AIM OF THE EXERCISE
Render every line of the data exactly as written, and leave out the pictures.

*** Opening EXERCISE INPUT ***

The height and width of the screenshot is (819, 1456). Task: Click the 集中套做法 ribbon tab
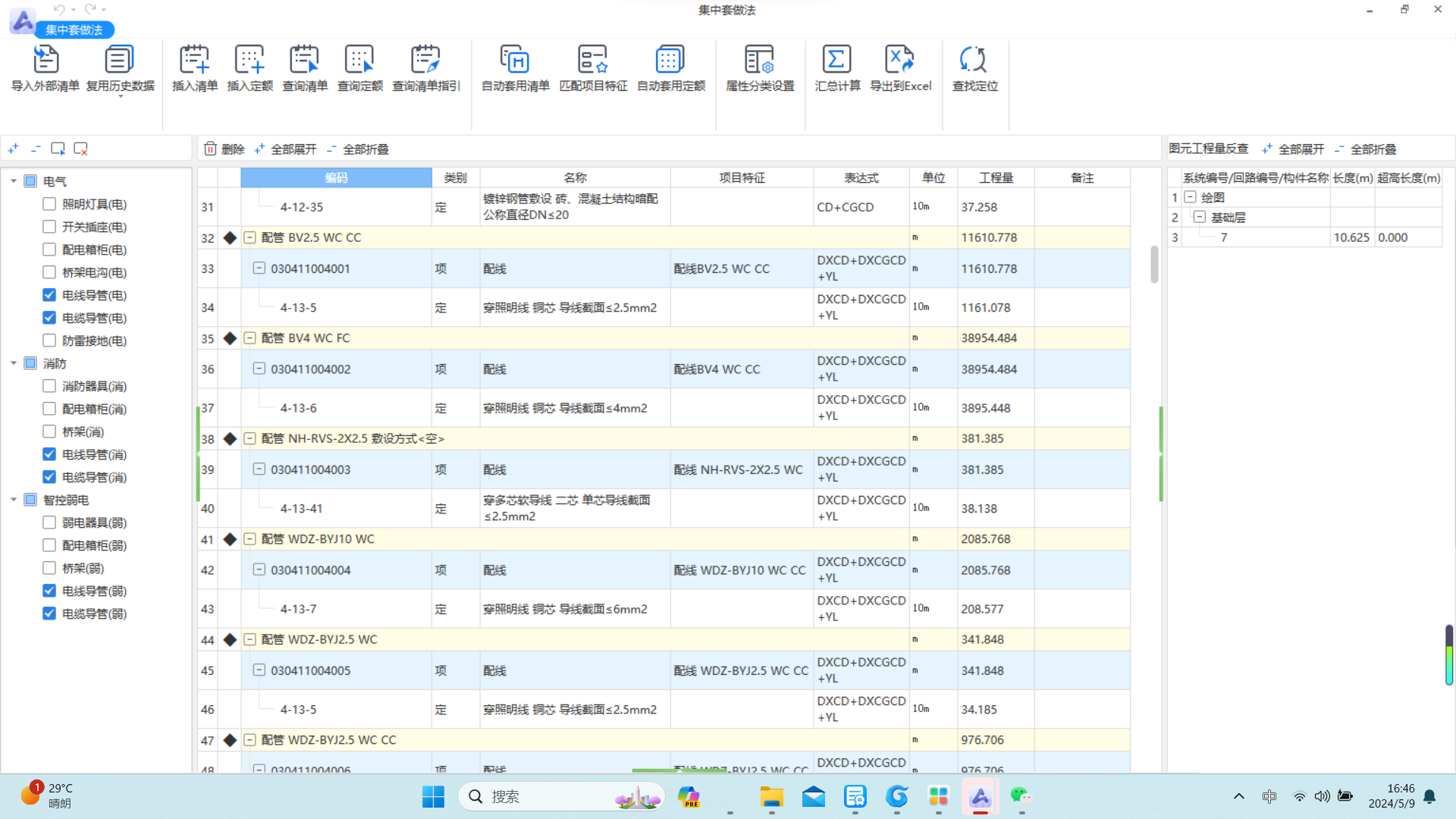click(x=74, y=30)
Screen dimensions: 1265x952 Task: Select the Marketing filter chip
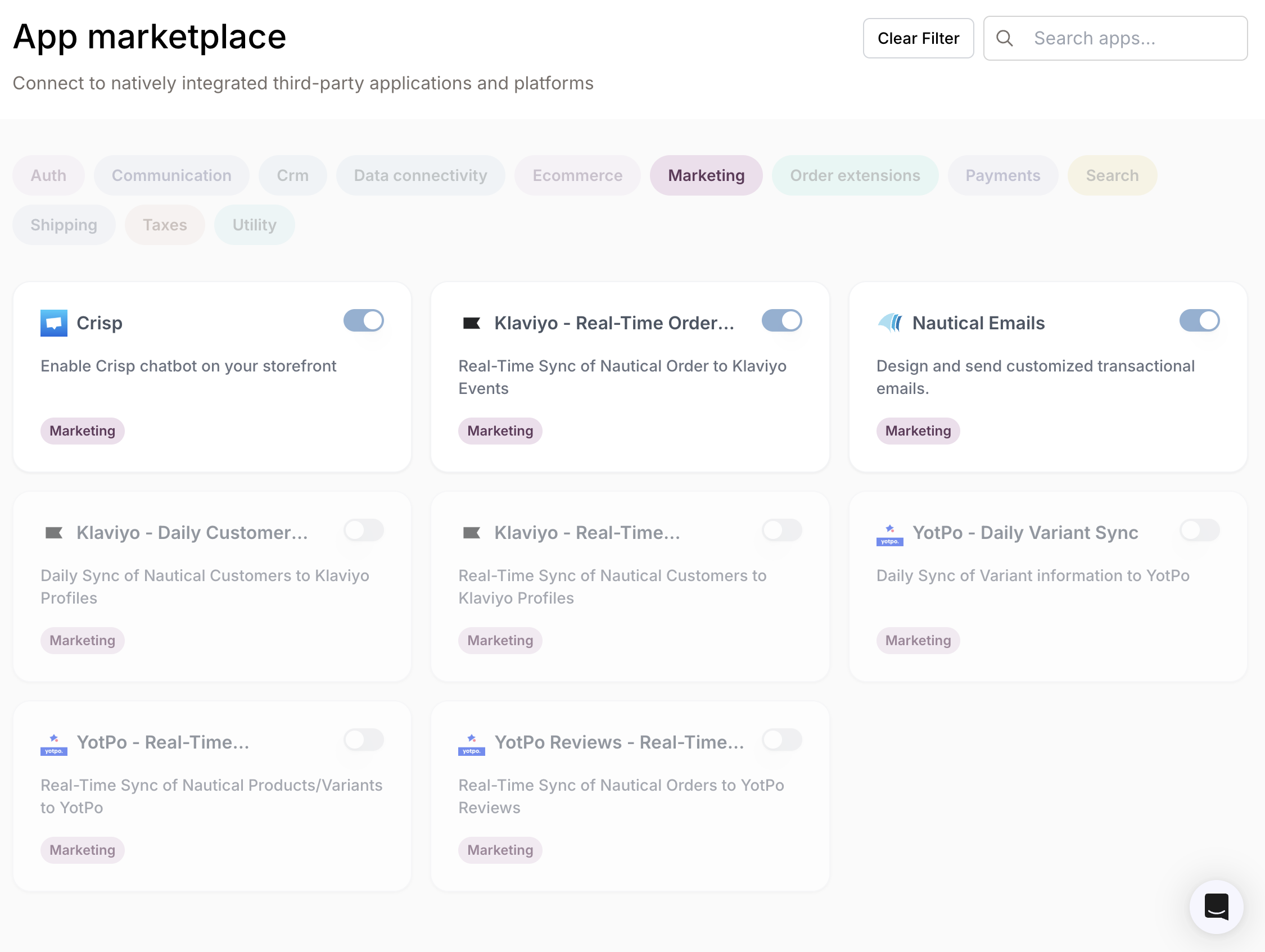(706, 175)
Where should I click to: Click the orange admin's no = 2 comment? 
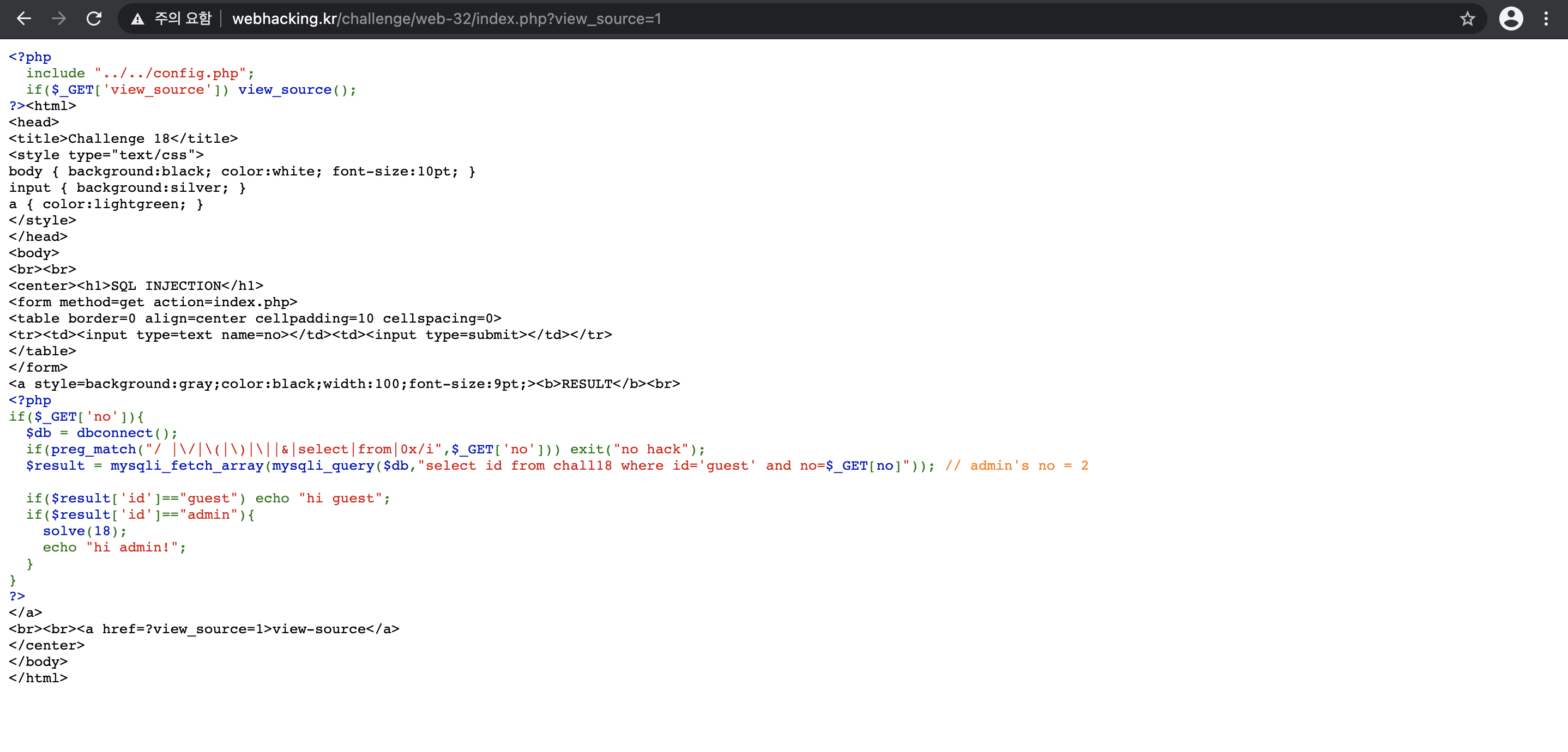1016,466
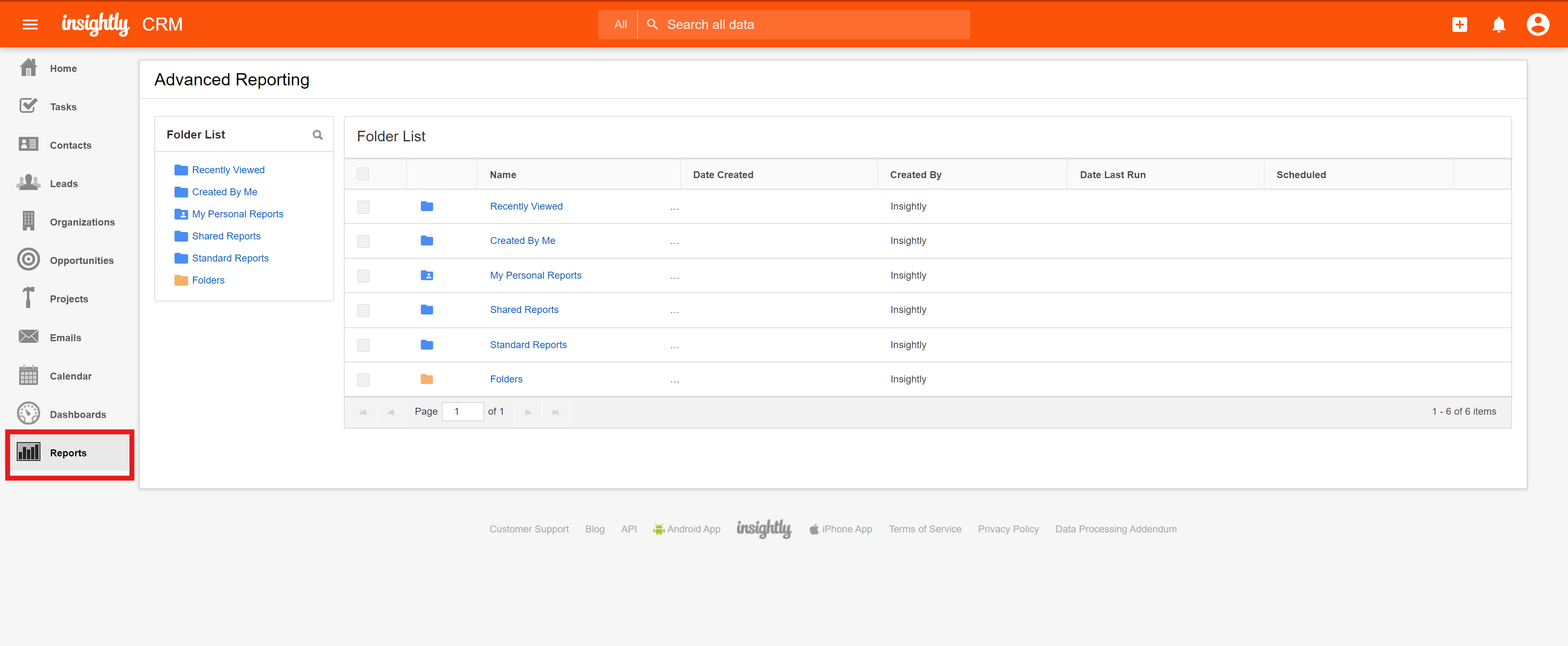Image resolution: width=1568 pixels, height=646 pixels.
Task: Check the select-all checkbox in table header
Action: click(363, 174)
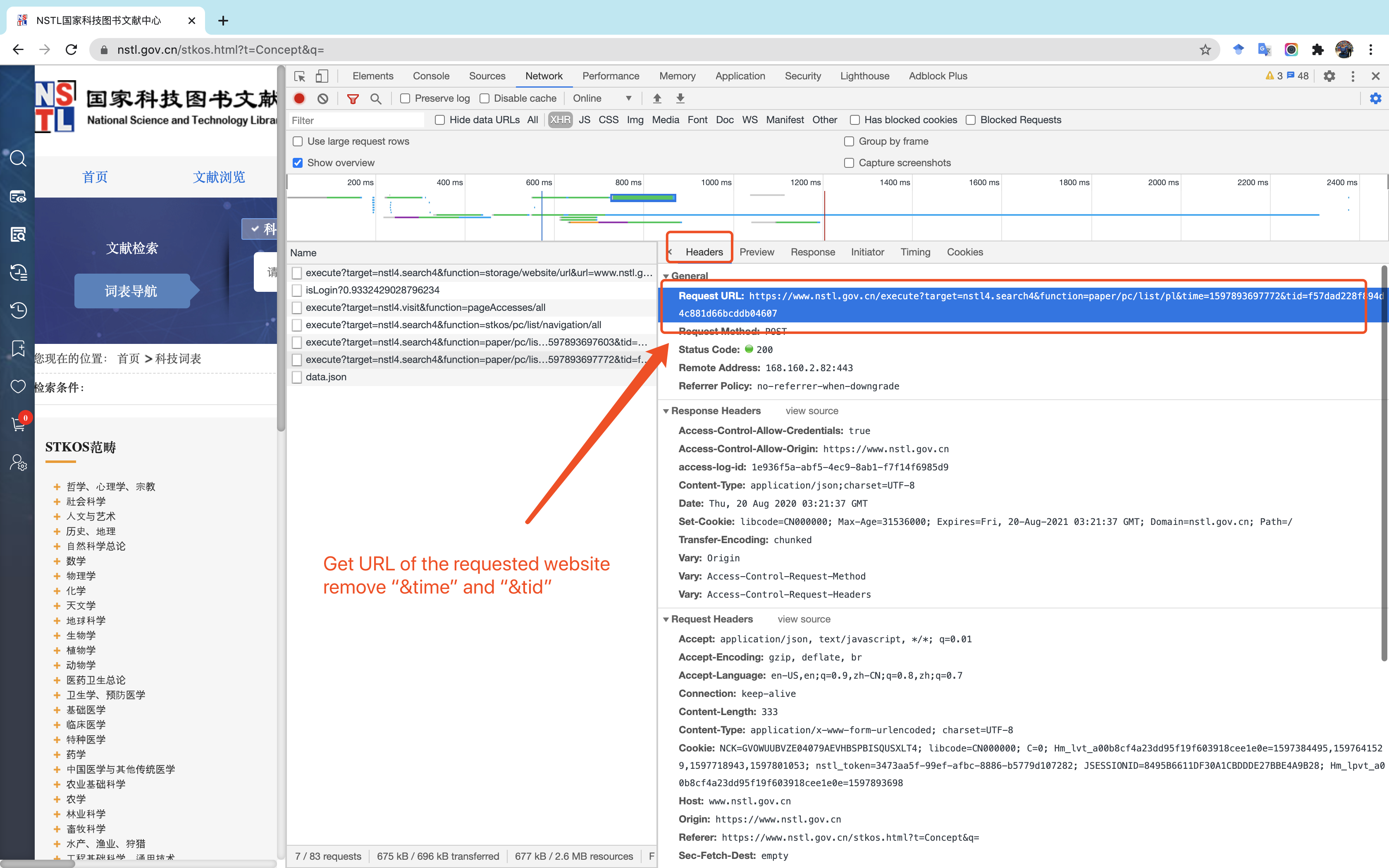Image resolution: width=1389 pixels, height=868 pixels.
Task: Click the export HAR download icon
Action: tap(680, 98)
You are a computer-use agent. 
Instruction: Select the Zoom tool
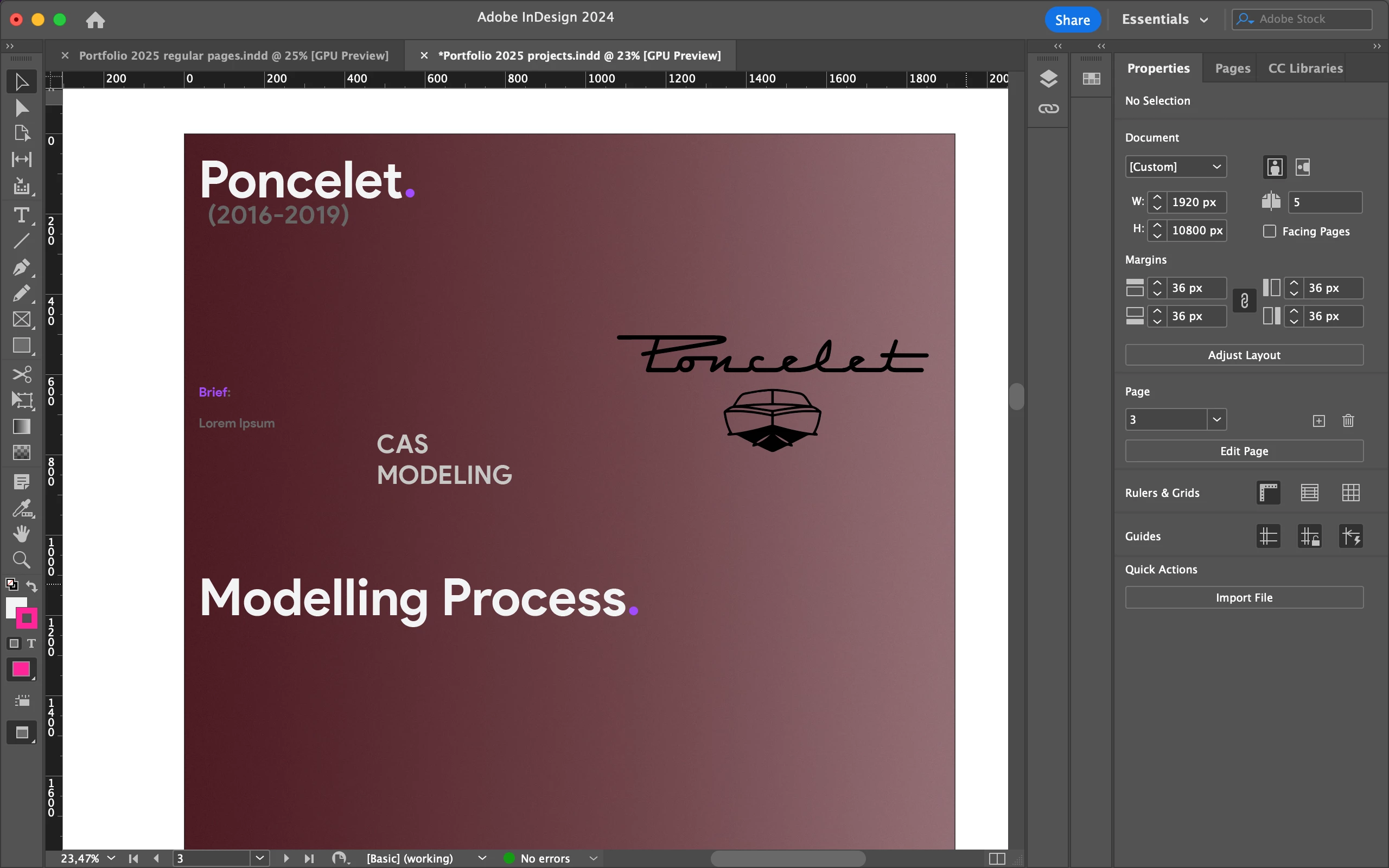pos(21,559)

*** Closing EXERCISE INPUT ***

FINISHED TASK
The height and width of the screenshot is (819, 1456). Task: Click the 集中套做法 ribbon tab
click(x=74, y=30)
Screen dimensions: 1265x952 Task: Select the Marketing filter chip
(706, 175)
Where should I click to: Click the orange admin's no = 2 comment? 
1016,466
Image resolution: width=1568 pixels, height=646 pixels.
Task: Check the select-all checkbox in table header
Action: click(363, 174)
Image resolution: width=1389 pixels, height=868 pixels.
Task: Click the export HAR download icon
Action: tap(680, 98)
You are a computer-use agent. 
Instruction: Select the Zoom tool
pos(21,559)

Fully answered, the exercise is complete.